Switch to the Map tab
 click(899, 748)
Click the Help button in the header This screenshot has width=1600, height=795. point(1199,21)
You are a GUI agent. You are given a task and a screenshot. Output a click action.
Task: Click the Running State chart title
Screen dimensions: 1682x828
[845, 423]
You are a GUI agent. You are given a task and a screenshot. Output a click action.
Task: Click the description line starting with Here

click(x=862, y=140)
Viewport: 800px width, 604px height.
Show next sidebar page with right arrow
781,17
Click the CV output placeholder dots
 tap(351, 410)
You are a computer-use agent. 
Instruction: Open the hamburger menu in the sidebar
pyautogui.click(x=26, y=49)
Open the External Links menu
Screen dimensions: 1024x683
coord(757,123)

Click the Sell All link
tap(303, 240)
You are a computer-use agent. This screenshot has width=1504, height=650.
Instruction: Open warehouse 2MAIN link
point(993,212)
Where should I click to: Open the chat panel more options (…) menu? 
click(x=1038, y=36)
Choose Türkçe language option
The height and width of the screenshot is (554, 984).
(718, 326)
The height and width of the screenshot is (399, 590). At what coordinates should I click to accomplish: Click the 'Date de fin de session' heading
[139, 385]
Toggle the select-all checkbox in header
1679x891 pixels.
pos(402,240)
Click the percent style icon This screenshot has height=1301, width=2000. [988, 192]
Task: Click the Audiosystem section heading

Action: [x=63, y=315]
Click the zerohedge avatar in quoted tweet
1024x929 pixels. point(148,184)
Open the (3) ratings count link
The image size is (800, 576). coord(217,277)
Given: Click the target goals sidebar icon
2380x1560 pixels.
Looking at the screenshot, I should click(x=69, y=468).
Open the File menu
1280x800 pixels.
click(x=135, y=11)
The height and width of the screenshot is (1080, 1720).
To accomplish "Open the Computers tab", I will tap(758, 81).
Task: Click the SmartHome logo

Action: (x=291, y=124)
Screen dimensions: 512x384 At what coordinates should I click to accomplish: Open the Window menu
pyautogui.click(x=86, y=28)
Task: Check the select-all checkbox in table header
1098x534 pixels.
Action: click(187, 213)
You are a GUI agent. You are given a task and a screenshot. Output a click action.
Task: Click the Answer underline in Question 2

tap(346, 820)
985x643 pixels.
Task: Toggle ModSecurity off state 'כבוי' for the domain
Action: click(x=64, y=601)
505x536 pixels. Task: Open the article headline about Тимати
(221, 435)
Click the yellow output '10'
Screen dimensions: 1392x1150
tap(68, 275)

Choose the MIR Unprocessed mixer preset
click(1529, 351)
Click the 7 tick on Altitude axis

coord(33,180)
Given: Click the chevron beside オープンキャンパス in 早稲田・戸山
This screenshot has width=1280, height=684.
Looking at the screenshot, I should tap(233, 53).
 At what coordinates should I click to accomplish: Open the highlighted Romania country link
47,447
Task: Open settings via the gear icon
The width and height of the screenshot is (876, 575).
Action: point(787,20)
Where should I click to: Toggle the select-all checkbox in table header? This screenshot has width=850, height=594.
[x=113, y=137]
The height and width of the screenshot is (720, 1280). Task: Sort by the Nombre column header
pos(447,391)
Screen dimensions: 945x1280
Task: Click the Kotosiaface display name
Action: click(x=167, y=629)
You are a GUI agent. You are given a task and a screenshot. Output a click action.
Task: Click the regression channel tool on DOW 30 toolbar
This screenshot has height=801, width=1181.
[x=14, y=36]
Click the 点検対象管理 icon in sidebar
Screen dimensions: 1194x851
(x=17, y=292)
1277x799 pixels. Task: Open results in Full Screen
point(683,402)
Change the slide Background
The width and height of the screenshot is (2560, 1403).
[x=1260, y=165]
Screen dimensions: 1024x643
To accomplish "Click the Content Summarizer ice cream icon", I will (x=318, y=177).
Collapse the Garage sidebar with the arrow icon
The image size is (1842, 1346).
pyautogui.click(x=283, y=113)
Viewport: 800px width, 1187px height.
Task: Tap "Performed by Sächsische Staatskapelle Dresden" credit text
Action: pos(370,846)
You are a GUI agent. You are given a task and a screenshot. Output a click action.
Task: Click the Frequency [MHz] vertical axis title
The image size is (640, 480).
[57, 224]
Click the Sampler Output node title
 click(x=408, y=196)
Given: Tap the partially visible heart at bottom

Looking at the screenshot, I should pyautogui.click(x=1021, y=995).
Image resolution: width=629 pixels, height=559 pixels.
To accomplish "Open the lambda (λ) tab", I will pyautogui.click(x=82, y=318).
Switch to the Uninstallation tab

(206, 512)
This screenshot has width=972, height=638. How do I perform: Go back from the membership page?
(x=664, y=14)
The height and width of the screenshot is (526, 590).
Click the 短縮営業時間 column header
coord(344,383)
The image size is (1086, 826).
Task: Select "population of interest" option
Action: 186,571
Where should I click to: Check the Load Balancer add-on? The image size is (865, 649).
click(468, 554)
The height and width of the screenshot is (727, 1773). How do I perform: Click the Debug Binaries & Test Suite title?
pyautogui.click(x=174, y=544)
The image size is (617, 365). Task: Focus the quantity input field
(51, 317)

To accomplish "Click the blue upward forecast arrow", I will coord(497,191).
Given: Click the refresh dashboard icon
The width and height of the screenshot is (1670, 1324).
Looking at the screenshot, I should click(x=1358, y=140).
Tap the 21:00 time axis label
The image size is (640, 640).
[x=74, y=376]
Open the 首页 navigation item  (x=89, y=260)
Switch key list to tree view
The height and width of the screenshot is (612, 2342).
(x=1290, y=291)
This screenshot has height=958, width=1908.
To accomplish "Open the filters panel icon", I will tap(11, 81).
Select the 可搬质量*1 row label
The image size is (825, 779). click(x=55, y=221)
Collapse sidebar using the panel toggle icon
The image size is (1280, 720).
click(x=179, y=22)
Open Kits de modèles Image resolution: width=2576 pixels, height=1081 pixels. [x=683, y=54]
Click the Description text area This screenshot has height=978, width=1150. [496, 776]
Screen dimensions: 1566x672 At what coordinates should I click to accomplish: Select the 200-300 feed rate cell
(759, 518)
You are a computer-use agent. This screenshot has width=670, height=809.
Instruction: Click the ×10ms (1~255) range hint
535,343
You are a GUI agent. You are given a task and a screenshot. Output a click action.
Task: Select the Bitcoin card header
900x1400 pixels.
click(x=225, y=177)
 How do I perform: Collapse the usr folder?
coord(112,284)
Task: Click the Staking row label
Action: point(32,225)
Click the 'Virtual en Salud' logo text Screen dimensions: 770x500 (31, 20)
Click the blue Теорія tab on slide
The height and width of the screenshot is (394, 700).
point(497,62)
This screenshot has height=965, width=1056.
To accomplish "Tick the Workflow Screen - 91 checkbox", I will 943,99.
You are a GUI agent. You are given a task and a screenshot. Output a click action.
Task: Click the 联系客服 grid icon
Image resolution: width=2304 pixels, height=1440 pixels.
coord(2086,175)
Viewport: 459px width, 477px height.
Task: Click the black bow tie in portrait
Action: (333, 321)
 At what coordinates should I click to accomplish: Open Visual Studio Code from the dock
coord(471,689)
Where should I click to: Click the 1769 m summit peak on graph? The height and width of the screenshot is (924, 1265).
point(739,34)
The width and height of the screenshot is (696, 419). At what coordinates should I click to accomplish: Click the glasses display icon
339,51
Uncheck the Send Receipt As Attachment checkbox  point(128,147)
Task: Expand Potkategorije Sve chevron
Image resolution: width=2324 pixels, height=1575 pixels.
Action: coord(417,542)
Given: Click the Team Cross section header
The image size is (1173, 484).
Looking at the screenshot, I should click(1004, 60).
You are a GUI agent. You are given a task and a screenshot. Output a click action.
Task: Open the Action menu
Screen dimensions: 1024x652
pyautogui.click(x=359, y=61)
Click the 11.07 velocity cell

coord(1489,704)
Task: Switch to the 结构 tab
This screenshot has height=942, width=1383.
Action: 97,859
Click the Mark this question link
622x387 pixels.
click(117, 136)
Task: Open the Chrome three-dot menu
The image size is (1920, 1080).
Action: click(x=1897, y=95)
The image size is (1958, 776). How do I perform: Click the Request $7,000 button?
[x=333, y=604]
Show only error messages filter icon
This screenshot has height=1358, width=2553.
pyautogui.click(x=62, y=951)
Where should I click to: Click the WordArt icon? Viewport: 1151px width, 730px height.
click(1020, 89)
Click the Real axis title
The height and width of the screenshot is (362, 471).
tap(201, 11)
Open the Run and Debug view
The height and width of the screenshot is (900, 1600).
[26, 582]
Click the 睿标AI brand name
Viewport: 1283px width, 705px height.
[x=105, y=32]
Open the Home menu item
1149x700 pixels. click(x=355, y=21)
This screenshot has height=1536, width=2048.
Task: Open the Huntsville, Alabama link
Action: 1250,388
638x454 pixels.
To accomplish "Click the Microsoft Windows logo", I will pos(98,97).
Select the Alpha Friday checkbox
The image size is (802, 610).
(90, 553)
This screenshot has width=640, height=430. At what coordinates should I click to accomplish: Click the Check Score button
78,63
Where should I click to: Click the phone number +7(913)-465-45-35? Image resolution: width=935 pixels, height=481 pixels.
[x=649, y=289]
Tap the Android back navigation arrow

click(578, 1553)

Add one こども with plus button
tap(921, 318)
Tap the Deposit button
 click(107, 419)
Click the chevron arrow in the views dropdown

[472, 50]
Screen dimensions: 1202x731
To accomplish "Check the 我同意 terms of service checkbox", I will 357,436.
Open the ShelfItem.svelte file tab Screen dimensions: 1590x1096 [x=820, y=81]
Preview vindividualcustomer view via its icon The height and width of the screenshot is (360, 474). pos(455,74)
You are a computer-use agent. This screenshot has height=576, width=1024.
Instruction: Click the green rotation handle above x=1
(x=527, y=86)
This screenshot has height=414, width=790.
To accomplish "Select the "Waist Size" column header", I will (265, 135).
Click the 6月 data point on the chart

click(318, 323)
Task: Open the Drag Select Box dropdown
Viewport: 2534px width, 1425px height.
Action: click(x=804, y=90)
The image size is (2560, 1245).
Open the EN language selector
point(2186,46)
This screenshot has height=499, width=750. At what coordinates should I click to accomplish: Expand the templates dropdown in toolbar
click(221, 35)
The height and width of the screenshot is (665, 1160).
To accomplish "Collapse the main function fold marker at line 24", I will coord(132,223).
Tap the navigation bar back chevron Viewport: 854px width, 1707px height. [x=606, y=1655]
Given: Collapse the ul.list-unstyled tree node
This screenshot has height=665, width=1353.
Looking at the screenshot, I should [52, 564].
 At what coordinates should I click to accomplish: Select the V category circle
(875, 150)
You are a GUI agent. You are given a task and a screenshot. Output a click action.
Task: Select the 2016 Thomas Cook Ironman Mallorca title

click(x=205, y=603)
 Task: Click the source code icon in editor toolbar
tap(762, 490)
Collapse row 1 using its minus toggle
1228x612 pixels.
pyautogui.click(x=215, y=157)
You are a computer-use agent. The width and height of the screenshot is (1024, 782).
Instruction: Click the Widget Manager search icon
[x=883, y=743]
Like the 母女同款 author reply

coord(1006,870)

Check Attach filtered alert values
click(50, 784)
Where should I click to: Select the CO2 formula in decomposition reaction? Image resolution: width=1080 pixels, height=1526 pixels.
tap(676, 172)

----------

▶ **Task details**
Return verbatim the items between the line containing "Click the Sell All link" and the line containing "Action: [x=63, y=315]", inclusive.

▶ **The reply**
Click the Sell All link
tap(303, 240)
You are a computer-use agent. This screenshot has width=1504, height=650.
Instruction: Open warehouse 2MAIN link
point(993,212)
Where should I click to: Open the chat panel more options (…) menu? 
click(x=1038, y=36)
Choose Türkçe language option
The height and width of the screenshot is (554, 984).
(718, 326)
The height and width of the screenshot is (399, 590). At what coordinates should I click to accomplish: Click the 'Date de fin de session' heading
[139, 385]
Toggle the select-all checkbox in header
1679x891 pixels.
pos(402,240)
Click the percent style icon This screenshot has height=1301, width=2000. [988, 192]
Task: Click the Audiosystem section heading

Action: [x=63, y=315]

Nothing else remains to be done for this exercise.